OBJECTIVE:
In the blog post below about commissioning and licensing artwork, list every step the writer gives for making a commissioned piece for a home, workplace or gift, in order.

SELECTION:
* * *

You may be reading this because you want to know about commissioning an artwork and what you can do with said artwork. Maybe you’re an artist who wants to know the basics of licencing your work, or a consumer who would like to know what’s involved in licencing an artwork for your products. Well hopefully, this will help shed a little bit of light on it for you. This blog is MY opinion and MY thoughts. It is in no way intended for legal use.
Firstly let me say that creating commissioned artworks, copyright of artworks and licensing of artworks is complex. There is generally not a ‘one size fits all’ scenario. There is also no wrong or right – as an artist you should do what you believe is fair and equitable. But that being said, it’s not always set in stone. I’m a negotiable person, and I want what is best for everyone involved in the process.
Let’s start with the ‘easy’ one. Commissioned artworks for your home, workplace or as a gift for someone special. These are fairly straight forward in my eyes. I’ll ask some questions, we talk about what you want the artwork to say and feel, we work out a price and I start painting. OK it’s a little more involved than that, but that’s about the basis of it.

* * *

DATASET CONTENT:
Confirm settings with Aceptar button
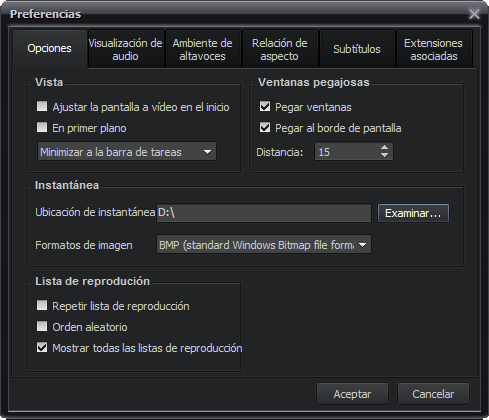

* * *

RESPONSE TO THE TASK:
1. The writer asks some questions.
2. The two of you talk about what you want the artwork to say and feel.
3. You work out a price.
4. The writer starts painting.